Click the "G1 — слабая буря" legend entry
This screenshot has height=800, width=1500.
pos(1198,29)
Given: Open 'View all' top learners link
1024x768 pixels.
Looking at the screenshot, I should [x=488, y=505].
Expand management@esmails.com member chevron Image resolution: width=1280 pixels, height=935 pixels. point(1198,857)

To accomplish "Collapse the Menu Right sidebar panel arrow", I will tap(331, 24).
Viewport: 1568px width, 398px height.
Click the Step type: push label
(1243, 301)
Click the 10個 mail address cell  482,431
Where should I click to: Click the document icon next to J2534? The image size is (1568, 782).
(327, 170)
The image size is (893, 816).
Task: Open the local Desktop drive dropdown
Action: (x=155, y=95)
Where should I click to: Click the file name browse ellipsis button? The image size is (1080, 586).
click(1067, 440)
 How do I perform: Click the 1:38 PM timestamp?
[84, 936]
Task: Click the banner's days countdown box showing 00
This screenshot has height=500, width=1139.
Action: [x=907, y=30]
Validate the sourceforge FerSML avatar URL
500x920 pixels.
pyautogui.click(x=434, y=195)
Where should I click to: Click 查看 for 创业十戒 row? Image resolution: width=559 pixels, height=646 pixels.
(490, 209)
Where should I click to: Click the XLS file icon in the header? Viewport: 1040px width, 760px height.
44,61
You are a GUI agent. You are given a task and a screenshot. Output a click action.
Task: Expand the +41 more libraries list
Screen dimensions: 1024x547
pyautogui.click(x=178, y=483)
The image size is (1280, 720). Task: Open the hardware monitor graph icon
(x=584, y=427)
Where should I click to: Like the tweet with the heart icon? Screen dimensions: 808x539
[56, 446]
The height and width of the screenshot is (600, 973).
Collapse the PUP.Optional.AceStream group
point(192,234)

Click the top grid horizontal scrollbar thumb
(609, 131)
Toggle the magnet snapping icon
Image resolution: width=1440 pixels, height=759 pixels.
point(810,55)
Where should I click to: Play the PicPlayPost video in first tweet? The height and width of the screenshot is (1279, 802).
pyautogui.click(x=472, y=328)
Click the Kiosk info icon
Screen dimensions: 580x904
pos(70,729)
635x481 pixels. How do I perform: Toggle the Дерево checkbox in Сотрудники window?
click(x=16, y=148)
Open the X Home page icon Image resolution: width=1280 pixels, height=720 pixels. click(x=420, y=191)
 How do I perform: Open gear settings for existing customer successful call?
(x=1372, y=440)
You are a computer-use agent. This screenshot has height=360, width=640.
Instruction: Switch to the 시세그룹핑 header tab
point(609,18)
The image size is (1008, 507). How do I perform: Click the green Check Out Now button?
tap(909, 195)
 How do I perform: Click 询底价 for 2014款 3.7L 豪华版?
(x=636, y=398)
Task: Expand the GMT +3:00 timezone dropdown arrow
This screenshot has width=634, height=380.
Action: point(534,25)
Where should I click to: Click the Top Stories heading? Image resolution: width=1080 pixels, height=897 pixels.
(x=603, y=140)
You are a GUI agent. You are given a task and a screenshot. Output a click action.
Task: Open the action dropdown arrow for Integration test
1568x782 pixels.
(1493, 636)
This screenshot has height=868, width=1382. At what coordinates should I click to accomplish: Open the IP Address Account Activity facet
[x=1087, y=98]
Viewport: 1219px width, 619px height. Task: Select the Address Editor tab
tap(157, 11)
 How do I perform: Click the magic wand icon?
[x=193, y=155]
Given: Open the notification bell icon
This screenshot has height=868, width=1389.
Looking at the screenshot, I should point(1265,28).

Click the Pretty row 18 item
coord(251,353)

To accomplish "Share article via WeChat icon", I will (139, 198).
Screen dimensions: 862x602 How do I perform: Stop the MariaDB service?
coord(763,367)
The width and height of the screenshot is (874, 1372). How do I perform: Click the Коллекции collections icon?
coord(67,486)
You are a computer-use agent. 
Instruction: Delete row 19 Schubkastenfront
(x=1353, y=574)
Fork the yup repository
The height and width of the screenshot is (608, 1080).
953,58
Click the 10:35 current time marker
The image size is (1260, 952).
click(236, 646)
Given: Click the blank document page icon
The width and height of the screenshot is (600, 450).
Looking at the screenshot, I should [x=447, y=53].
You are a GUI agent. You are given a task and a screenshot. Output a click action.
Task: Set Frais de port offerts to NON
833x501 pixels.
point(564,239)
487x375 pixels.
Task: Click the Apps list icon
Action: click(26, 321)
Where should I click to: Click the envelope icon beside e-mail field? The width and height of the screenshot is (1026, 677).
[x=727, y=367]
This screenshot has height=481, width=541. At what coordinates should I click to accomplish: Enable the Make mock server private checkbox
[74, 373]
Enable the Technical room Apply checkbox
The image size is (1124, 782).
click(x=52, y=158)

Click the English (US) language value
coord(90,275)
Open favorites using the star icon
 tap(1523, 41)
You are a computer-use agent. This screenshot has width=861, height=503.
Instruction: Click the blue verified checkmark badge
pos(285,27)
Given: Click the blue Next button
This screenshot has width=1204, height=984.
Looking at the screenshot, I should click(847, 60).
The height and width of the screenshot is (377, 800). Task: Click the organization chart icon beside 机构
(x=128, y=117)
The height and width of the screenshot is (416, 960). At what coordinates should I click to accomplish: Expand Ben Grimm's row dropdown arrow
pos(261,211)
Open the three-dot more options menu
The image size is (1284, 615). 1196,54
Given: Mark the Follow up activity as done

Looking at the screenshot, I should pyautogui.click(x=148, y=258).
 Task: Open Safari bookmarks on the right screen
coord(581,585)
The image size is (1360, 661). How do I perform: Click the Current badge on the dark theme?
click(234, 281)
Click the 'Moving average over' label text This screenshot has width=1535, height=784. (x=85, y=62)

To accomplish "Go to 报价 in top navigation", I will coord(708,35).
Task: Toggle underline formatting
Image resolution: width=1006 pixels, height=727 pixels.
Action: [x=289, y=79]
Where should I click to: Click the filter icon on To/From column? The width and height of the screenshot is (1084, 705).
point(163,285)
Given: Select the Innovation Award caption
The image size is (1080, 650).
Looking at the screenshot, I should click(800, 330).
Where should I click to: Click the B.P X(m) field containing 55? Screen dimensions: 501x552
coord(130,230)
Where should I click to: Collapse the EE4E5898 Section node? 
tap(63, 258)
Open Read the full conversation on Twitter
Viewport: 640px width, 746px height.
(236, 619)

★ ★ ★ ★

* **YOUR INSTRUCTIONS**
Emit verbatim the lines running from the one with "Where should I click to: Click the B.P" through the last line of the data, both endpoints inclusive.

* **EXPECTED ANSWER**
Where should I click to: Click the B.P X(m) field containing 55? Screen dimensions: 501x552
coord(130,230)
Where should I click to: Collapse the EE4E5898 Section node? 
tap(63, 258)
Open Read the full conversation on Twitter
Viewport: 640px width, 746px height.
(236, 619)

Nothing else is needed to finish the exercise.